New Probe Sought For '88 Arson Blaze That Killed Six Kansas City Bravest
Source The Kansas City Star
Sept. 28--The U.S. Department of Justice should impanel a grand jury to re-investigate the "wrongful convictions" of five people in the 1988 arson and explosion deaths of six Kansas City firefighters, attorneys for the defendants said Thursday.
Local attorney Cheryl Pilate and Laura O'Sullivan, legal director for the Midwest Innocence Project, which represents two of the original defendants in the case, said they would release new developments at a news conference Friday. All of the defendants were sentenced to life in prison.
A U.S. Department of Justice investigation prompted by stories in The Kansas City Star said last year that others in addition to the defendants were involved in the arson and explosion that killed firefighters Thomas Fry, Gerald Halloran, Luther Hurd, James Kilventon Jr., Robert D. McKarnin and Michael Oldham.
The federal investigation, only portions of which were released to the public, said "several newly developed pieces of information, not previously known to the prosecution," suggest that other people, who were never prosecuted, "may have been involved in the arsons."
Justice Department officials said at the time, however, that the new evidence did not exonerate the five people convicted in the arson. Any new suspects, investigators said, would have committed the crime along with those found guilty at a 1997 trial.
Investigators did not explain why the defendants, who have served more than 17 years and always have maintained their innocence -- would have failed to tell authorities that they had accomplices.
But attorneys for the defendants said they now believe the new evidence they will reveal Friday "points completely away from those defendants and toward others who were not adequately investigated."
Those convicted in the case were Frank Sheppard; his brother Skip Sheppard (who died in prison in 2009); their nephew Bryan Sheppard; his best friend, Richard Brown; and Frank Sheppard's girlfriend, Darlene Edwards.
Pilate and the Midwest Innocence Project, who are working together on the case, said they will be asking members of the public who have additional information about the case to contact them.
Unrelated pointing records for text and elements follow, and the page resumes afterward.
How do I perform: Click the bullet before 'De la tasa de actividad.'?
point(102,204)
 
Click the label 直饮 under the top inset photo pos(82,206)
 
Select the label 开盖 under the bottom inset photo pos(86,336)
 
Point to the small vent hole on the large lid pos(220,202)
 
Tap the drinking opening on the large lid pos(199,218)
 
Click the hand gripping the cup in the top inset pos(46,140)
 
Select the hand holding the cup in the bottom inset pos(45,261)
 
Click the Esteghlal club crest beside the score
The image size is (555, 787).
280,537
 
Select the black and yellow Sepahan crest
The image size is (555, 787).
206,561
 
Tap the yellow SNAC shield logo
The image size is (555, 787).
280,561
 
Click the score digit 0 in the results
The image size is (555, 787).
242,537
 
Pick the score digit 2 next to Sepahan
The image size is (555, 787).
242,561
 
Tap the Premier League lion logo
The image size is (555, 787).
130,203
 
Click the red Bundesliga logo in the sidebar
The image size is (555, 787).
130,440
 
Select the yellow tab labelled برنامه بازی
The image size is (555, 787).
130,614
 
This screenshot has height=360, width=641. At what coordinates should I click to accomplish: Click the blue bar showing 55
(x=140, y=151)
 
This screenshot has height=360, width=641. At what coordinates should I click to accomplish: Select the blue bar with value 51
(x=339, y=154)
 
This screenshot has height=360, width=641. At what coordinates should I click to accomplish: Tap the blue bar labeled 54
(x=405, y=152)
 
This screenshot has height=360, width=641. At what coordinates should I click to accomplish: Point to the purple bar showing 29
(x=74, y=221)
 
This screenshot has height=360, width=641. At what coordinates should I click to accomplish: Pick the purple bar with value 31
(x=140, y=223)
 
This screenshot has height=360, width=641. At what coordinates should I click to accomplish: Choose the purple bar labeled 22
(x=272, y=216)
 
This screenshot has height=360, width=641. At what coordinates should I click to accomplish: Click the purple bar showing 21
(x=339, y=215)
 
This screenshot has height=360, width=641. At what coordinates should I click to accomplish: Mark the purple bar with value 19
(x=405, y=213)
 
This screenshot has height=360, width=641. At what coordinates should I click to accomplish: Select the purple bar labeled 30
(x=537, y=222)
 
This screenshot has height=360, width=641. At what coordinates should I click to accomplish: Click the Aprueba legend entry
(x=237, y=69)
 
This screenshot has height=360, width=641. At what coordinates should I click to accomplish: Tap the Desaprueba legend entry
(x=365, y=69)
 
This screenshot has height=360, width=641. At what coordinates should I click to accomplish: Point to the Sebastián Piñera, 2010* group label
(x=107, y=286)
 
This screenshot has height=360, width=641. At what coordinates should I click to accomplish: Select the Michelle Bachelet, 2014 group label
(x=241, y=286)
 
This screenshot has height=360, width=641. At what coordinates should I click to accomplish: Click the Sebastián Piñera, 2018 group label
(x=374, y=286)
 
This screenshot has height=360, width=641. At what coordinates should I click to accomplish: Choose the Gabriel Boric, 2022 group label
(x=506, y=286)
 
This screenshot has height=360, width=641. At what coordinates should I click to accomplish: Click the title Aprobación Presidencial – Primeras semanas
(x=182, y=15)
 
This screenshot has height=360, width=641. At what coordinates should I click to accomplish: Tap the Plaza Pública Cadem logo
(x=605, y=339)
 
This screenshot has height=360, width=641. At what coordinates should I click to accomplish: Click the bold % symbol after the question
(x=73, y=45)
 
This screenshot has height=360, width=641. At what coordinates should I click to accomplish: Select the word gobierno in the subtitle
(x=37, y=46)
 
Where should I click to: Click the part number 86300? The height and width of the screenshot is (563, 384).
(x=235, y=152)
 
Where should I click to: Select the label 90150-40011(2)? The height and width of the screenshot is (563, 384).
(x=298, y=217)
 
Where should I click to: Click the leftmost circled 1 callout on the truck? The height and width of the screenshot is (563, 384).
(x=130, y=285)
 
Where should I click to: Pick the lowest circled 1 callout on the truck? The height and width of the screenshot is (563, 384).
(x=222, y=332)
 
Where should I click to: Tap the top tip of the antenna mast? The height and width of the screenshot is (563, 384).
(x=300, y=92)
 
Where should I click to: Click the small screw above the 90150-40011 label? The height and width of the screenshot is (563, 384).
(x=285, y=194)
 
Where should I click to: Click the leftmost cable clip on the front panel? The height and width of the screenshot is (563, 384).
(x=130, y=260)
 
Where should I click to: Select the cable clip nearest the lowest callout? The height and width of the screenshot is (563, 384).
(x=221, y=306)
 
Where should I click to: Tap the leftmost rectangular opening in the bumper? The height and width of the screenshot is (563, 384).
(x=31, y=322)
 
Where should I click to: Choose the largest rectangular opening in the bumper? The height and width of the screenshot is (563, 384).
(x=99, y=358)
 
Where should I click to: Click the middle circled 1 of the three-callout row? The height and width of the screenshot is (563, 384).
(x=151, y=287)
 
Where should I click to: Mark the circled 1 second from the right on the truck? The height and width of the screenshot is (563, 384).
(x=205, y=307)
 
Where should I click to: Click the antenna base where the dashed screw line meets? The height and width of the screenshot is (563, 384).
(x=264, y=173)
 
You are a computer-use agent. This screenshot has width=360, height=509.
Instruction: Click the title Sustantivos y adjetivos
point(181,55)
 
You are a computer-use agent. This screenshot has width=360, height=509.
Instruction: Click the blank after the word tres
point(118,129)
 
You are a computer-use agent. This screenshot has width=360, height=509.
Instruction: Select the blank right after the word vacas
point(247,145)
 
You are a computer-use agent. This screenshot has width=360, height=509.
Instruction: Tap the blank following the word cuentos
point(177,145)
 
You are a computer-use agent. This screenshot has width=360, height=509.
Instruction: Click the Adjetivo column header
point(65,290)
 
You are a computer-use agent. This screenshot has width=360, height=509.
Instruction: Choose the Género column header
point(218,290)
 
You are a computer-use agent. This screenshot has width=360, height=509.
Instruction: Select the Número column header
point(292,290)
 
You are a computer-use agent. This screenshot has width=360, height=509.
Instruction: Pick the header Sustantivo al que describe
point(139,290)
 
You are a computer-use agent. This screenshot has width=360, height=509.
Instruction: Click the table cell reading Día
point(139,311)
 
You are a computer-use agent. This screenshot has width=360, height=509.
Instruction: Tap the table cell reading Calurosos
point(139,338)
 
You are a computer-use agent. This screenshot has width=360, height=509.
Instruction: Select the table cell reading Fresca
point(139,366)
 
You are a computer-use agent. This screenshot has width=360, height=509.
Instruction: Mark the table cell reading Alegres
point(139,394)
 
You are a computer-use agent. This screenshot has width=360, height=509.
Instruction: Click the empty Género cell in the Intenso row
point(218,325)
The U.S. Attorney's Office for the Western District of Missouri said late Thursday that Pilate made several presentations regarding new evidence in the case to the office last year. But it added that "none of the information Ms. Pilate has presented ... to date indicates that the defendants in the firefighters case were wrongly convicted."
"In this case, as in every case, the United States Attorney's Office remains willing to receive and review any information from Ms. Pilate or others regarding the 1988 firefighters case and encourages anyone with relevant information to step forward and contact federal law enforcement."